- Passage:
Print a link based on the taxonomy term or id in Drupal 7

I have a list of links on page.tpl.php and I would like to have one link display on nodes that is using one taxonomy term id. The taxonomy term id is 9.

Ex.

<ul class="top-menu-new upper-menu-new">
<li> <a>NEWS</a>&nbsp;&nbsp;|&nbsp;&nbsp;  </li>
<li> <a href="">BLOG</a>&nbsp;&nbsp;|&nbsp;&nbsp;  </li>
<li> <a href="">FAQ</a>&nbsp;&nbsp; | &nbsp;&nbsp;</li>

<?php if the node is using taxonomy term id 9
<li><a href=">PRIVATE PAGE</a> </li>
<?php else: ?>
<li><a href="">PUBLIC PAGE</a> </li>
<?php endif; ?>

Can anyone help?

Thanks!

Answers


In your theme's template.php; Using template_preprocess_page(), your code should look like that

function [YOUR_THEME]_preprocess_page(&$vars)
{
    if(isset($vars['node']))
    {
        $node = $vars['node'];
        $nodeLanguage = "und"; // or use any language
        if(isset($node->field_YOUR_FIELD_REFERENCE[$nodeLanguage]))

- Information provided:
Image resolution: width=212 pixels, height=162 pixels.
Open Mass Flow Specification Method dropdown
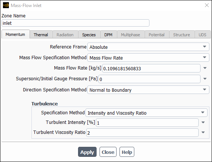click(x=148, y=58)
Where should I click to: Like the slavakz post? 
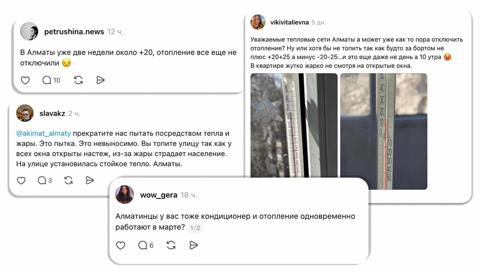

- Requirements:
• a. List the link labels that appear in the sample HTML markup in the Drupal forum thread.
• b. Reproduce the part of the Drupal forum thread between "Print a link" and "term id is 9.", inclusive.

- Results for each task:
• a. NEWS, BLOG, FAQ, PRIVATE PAGE, PUBLIC PAGE

• b.
Print a link based on the taxonomy term or id in Drupal 7

I have a list of links on page.tpl.php and I would like to have one link display on nodes that is using one taxonomy term id. The taxonomy term id is 9.